I have a project FE, BE and a DB. now all the tutorials I found use the three in one file.
Now should it be the DB in one docker-compose file and the BE and FE in another? Or should it be one file per project with DB, FE and BE?
[UPDATE]
The stack I'm using is Spring Boot, Postgres and Angular.
CodePudding user response:
Logically your application has two parts. The front-end runs in the browser, and it makes HTTP requests to the back-end. The database is an implementation detail of the back-end and not something you separately need to manage.
So I'd consider two possible Compose layouts:
- This is "one application", and there is one
docker-compose.yml
that manages all of it. - The front- and back-end are managed separately, since they are two separate components with a network API. You have a
frontend/docker-compose.yml
that manages the front-end, and abackend/docker-compose.yml
that manages the back-end and its associated database.
Typical container style is not to have a single shared database. Since it's easy to launch an isolated database in a container, you'd generally have a separate database per application (or per microservice if you're using that style). Of the options you suggest, a separate Compose file only launching a standalone database is the one I'd least consider.

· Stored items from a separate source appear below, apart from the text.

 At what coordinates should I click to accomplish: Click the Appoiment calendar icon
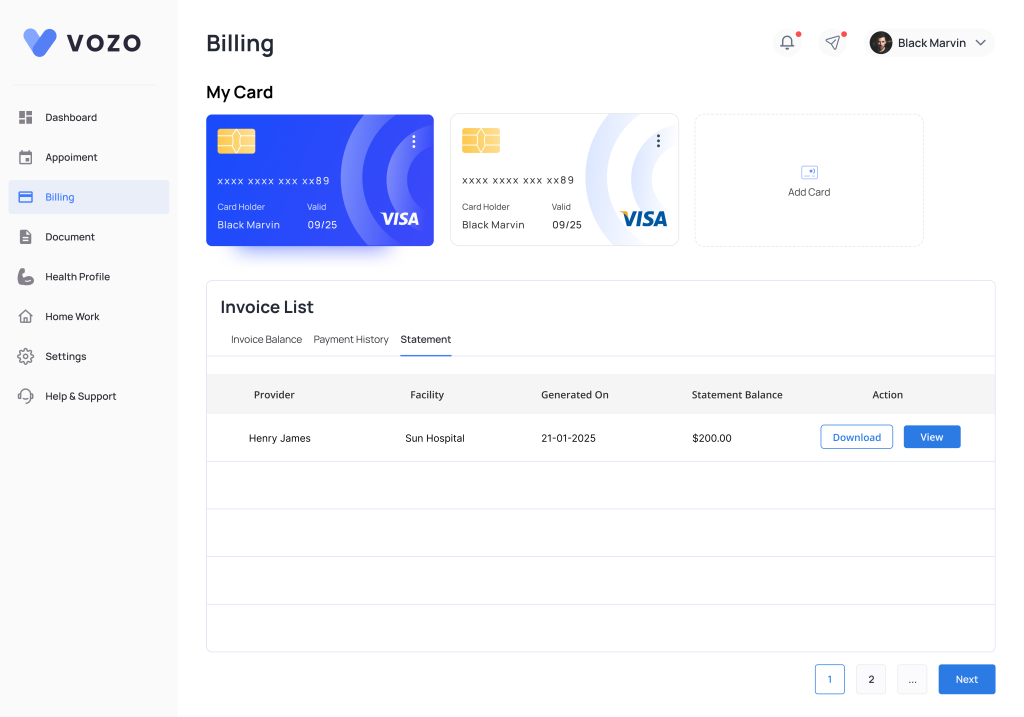(26, 158)
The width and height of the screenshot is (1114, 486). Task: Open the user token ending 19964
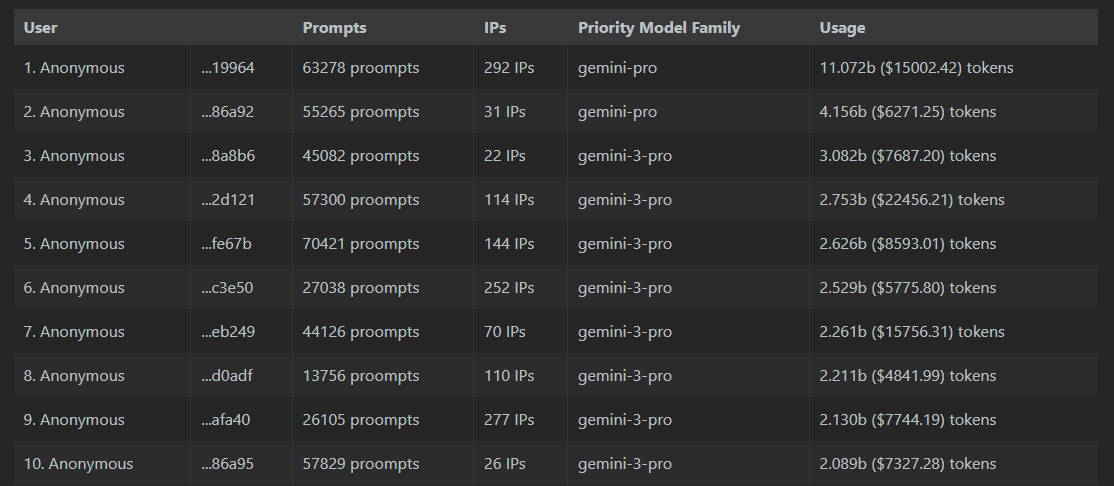(228, 68)
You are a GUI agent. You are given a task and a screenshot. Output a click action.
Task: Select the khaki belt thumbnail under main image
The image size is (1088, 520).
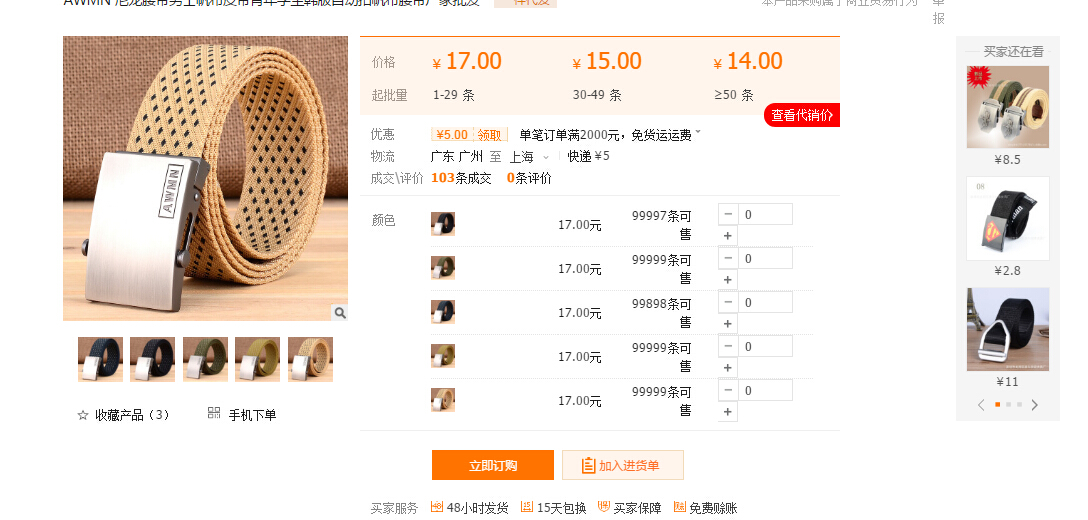click(257, 359)
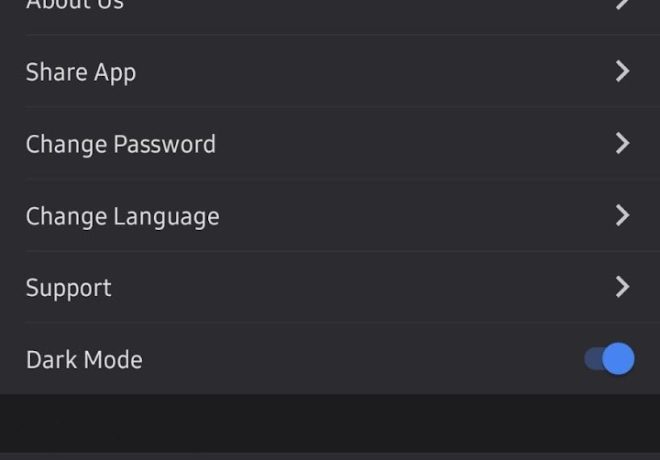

You haven't described your particular tech stack here, but another consideration is that you may not need a container for the front-end. If it's a plain React application, the "classic" development flow of compiling it to static files and publishing them via any convenient HTTP service still works with a Docker-based backend. You get some advantages from this path like Webpack's hashed build files, so you can avoid disrupting running clients when you push out a new build. If you separate the front- and back-ends initially, then you can change the way the front-end is deployed without affecting the back-end at all.